Sechs beeindruckende Kronleuchter hängen von der geschmückten Decke herab, obwohl es aussieht, als wären es Hunderte, weil sie durch die zahlreichen Spiegel reflektiert werden, die im ganzen Saal an den Wänden angebracht sind. Sie zaubern ein Meer aus glitzernden Diamanten, und eine Weile lang stehe ich einfach nur da und nehme den Anblick in mich auf, wie als Kind, als ich stundenlang den Weihnachtsbaum bestaunen konnte. Diese vielen kleinen Lichter haben etwas Magisches an sich, denke ich, als mich die Vorfreude ergreift.

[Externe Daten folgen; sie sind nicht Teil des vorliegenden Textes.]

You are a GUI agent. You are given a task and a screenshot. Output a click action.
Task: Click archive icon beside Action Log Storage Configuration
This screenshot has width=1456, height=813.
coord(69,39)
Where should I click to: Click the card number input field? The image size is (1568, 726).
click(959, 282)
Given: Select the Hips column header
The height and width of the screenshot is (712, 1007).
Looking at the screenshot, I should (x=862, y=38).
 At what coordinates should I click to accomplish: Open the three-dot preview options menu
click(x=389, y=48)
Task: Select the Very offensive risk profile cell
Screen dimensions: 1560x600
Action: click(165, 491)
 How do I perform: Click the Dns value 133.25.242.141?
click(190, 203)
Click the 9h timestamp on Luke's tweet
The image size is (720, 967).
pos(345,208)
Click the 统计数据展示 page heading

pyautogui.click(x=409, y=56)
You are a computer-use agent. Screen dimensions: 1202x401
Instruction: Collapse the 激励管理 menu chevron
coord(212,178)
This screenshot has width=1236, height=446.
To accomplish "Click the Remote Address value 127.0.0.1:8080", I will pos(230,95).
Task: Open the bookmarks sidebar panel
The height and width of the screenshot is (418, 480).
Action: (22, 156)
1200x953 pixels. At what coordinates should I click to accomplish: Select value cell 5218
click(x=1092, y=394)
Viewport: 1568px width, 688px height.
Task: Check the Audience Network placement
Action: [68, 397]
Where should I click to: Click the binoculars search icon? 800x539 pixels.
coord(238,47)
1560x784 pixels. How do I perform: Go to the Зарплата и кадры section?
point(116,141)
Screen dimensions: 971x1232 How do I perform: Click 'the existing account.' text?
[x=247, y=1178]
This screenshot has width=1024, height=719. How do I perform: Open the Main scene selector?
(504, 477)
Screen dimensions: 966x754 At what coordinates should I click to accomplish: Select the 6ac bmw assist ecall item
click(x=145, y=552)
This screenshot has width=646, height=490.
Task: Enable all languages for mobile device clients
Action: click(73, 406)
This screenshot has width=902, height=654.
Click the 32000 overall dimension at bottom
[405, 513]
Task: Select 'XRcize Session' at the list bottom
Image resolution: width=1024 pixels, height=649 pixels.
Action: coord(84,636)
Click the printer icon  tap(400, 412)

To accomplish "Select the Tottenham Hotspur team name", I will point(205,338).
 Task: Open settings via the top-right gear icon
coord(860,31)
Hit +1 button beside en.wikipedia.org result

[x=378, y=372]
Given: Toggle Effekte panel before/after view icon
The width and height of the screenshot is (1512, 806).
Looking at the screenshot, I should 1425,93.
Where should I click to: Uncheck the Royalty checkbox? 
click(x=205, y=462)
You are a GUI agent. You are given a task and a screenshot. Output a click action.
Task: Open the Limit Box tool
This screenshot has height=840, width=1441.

Ich habe das Gefühl, als wäre alles möglich.
Schließlich reiße ich den Blick von der gleißenden Pracht los und nehme die roten Seidenbögen, die glänzenden grünen Stechpalmenkränze und den beeindruckenden Weihnachtsbaum direkt hinter dem Streichquartett wahr. Der Ball ist bereits in vollem Gange, und der Raum ist voller Menschen.
Nervös suche ich in der Menge nach Mr. Darcy – nur für den Fall der Fälle -, doch es ist so voll, dass man kaum jemanden ausmachen kann. Wenn Frauen vorbeieilen, sehe ich Seiden- und Taftkleider wie Schokoladenpapier zwischen den schwarzen Smokings der Herren aufblitzen. Dort drüben steht eine ältere Dame in leuchtend blauem Samt, eine hagere Brünette in scharlachroten Rüschen, eine glamouröse Blonde in einem violetten Schulterfreien …
Ich zupfe am Stoff meines Kleides. Bevor ich ins Taxi stieg, war ich ziemlich guter Dinge, doch jetzt komme ich mir ungelenk und deplatziert vor. Ich ziehe meinen Bauch noch weiter ein und straffe die Schultern, so gut ich kann, versuche meinen Körper noch weiter durchzudrücken, um schlanker auszusehen. Mein Gott, ich habe noch nie ein solches Kleid getragen. Sehe ich nicht lächerlich aus? Es ist so freizügig und eng anliegend und, na ja, verführerisch. Und mit all dem Fleisch, das hier gezeigt wird, fühle ich mich auf einmal viel dicker als sonst.
Mein Magen krampft sich zusammen. Da drüben, mir direkt gegenüber, steht eine Frau in genau demselben Kleid! Und sie sieht wesentlich besser darin aus! Niedergeschlagen seufze ich tief und mache einen schleppenden Schritt nach vorn. Sie auch. Dann zwirbele ich mir eine Haarsträhne. Oh, wie lustig, sie auch -
Moment!
Ich drehe mich einmal von einer Seite auf die andere, während sich ein strahlendes Lächeln auf meinem Gesicht ausbreitet.
Das bin ich! Das ist mein Spiegelbild!
Ungläubig halte ich inne. Wow, ich fasse es nicht. Ich bin ganz vernarrt in mein eigenes Spiegelbild. Auch wenn man das nicht von sich selbst sagen soll, aber: Ich sehe toll aus.Wie verwandelt. Als würde ich zu den Oscars gehen oder so. Ich mache noch eine kleine Drehung und sehe, wie der Stoff um mich herumschwingt.Wenn man sich schon beim Tragen eines solchen Kleides wie eine Prinzessin fühlt, was habe ich dann noch alles verpasst? Mein Gott, Stella hatte ja so Recht.
Was habe ich nur die ganze Zeit in all diesen Cargo-Hosen und T-Shirts gemacht? Ich setze eine ernste Miene auf und mache ein paar Tanzschritte.
Schwing. Schwing. Schwing -
»Champagner, Madam?«
Ein Kellner mit einem silbernen Tablett voller Champagner-Flöten tritt zu mir.
»Oh … ähm, toll«, sage ich und erstarre mitten in einer Drehung, während mir die Hitze ins Gesicht schießt. Dankbar nehme ich ein Glas an. Ich bin fest entschlossen, heute Abend nicht zu viel zu trinken, aber ein kleines Gläschen wird schon nicht schaden, oder? Es wird nur meine Nerven ein wenig beruhigen. Ich stehe noch immer in den weit geöffneten Türen und trinke noch einen großen, prickelnden Schluck.
Danach werde ich mich an Wasser halten.Versprochen.